白牛企业信息查询(China Company Search Bainiu)
PassAudited by VirusTotal on May 13, 2026.
Overview
Type: OpenClaw Skill Name: bainiu-enterprise-data-query Version: 1.0.1 The skill is a legitimate enterprise data query tool for the Bainiu Data API (skillapi.bainiudata.com). The included Node.js scripts (call.js, find_tool.js, env.js) use standard libraries to perform authenticated HTTPS requests and manage configuration via .env files. There is no evidence of malicious intent, data exfiltration of sensitive system files, or prompt injection designed to subvert the agent's behavior beyond its stated purpose.
Findings (0)
Artifact-based informational review of SKILL.md, metadata, install specs, static scan signals, and capability signals. ClawScan does not execute the skill or run runtime probes.
The agent may choose among provider-defined tools that are not fully enumerated in the local documentation.
The agent relies on a remotely discovered tool catalog and can pass arbitrary key=value parameters to the selected provider tool. This is disclosed and central to the skill's purpose, but users should review the returned tool and parameters.
工具列表会持续动态更新,实际可用工具以 `find_tool.js` 查询结果为准。 ... `node scripts/call.js <tool-id> key1=value1 key2=value2`
Check the find_tool.js result before calling a tool, especially the tool description, required parameters, and whether the requested query is appropriate.
A stored API key can authorize usage of the user's Bainiudata account or quota, and a parent .env file could be used if it contains BAINIU_API_KEY.
The skill reads a provider API key from the environment or a .env file, including parent-directory lookup. This is expected for authenticated API access, but it is still a sensitive credential.
const ENV_API_KEY = 'BAINIU_API_KEY'; ... 从当前脚本所在目录开始,逐级向上遍历父目录(最多5层)寻找.env文件。
Use a dedicated, least-privilege API key if possible; store it in the skill's own .env file; avoid placing unrelated credentials in parent .env files; rotate the key if exposed.
Company names, search intent, and related query parameters may be visible to the external provider.

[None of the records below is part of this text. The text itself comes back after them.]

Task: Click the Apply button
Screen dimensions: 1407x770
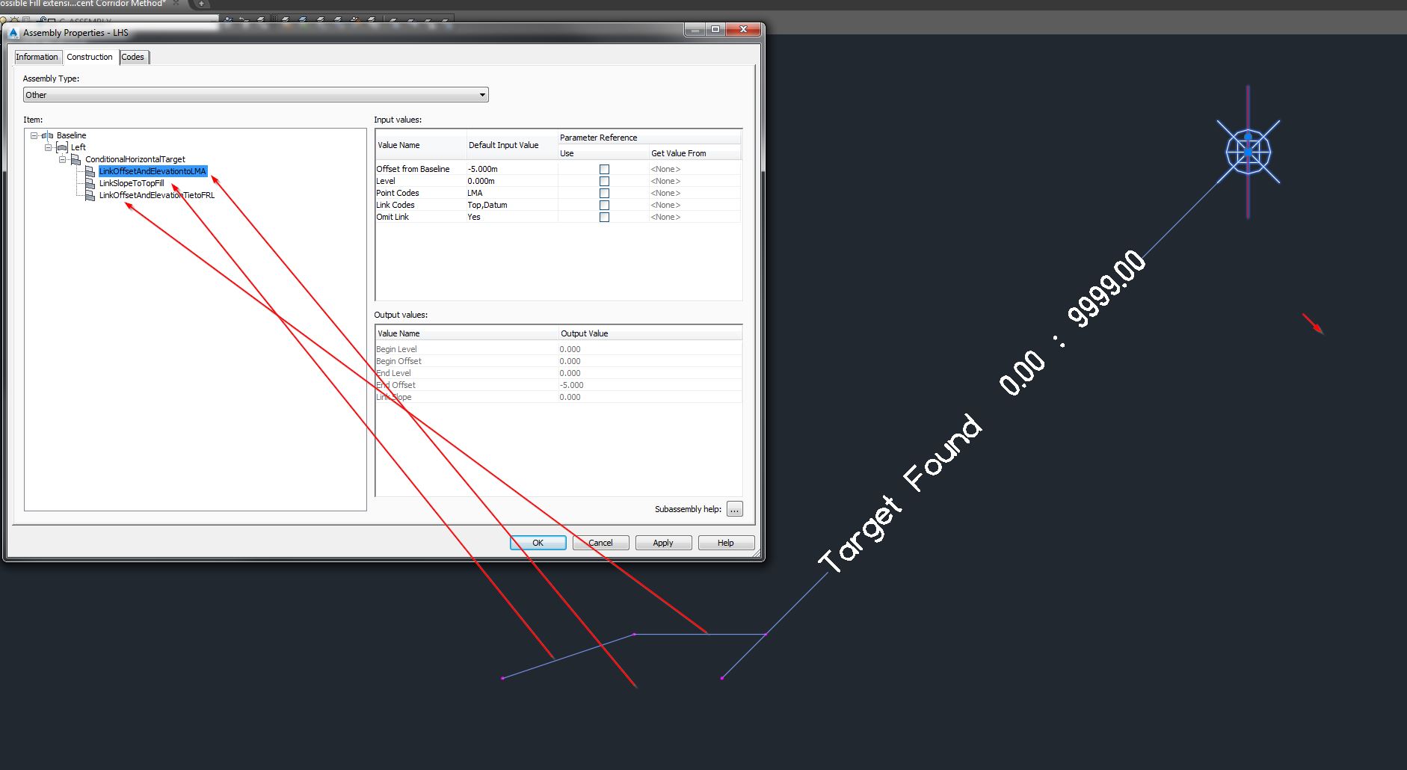Action: pos(663,542)
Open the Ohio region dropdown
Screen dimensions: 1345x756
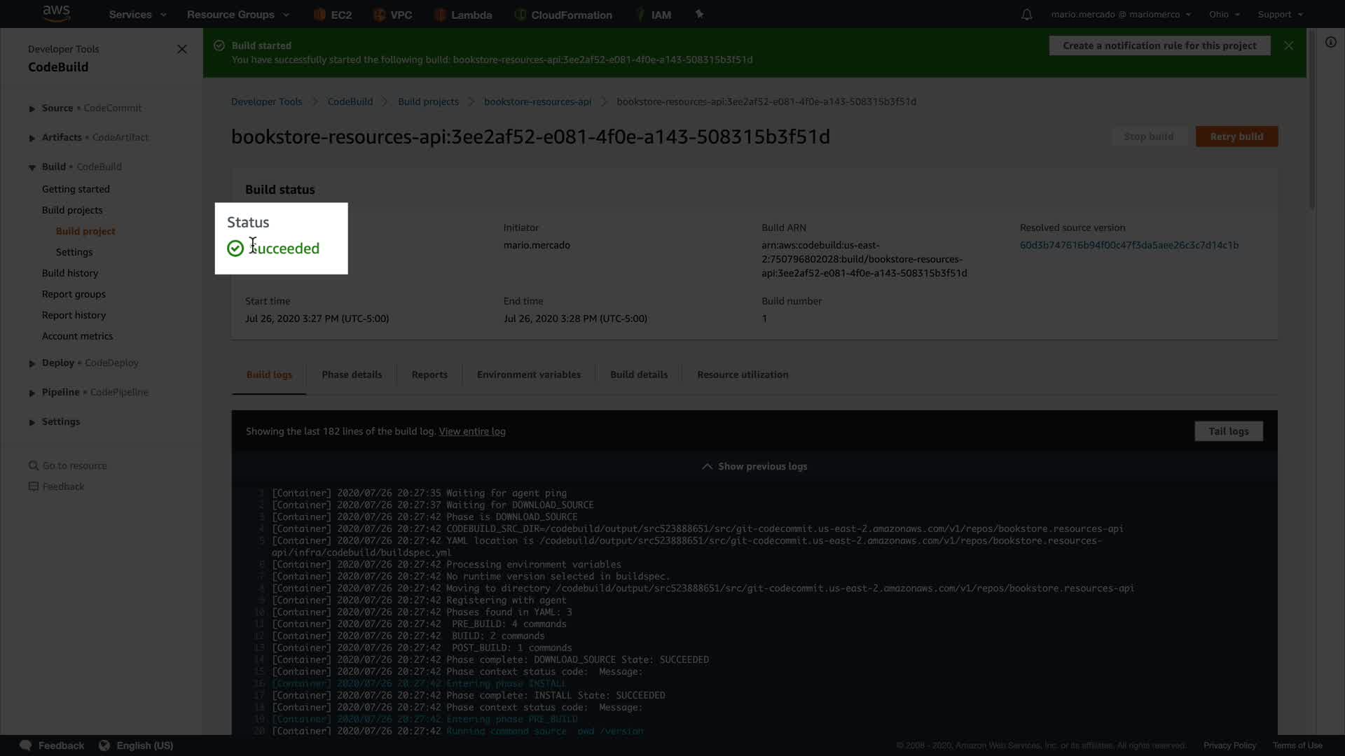pos(1224,15)
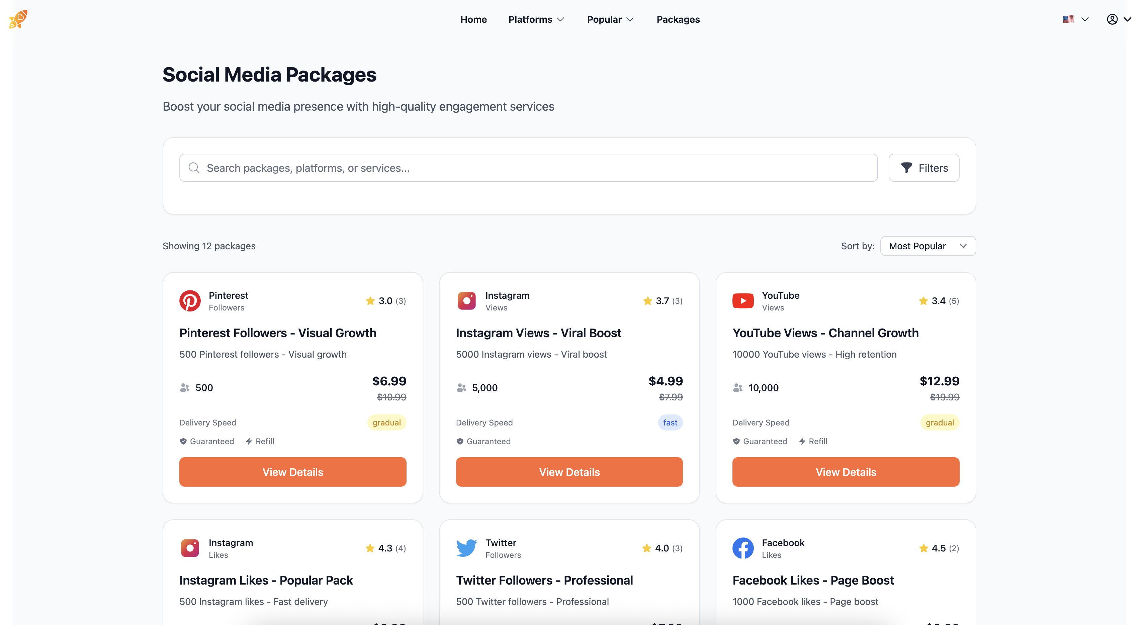
Task: Open the Sort by Most Popular dropdown
Action: 928,246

The user's query intent is posted to Bainiudata's external API. This provider communication is disclosed and purpose-aligned, but users should be aware of the data flow.
const API_HOST = 'https://skillapi.bainiudata.com/'; ... formData.append('keyword', keyword);Do not submit confidential query terms or non-public business information unless you are comfortable sharing it with the provider under its terms.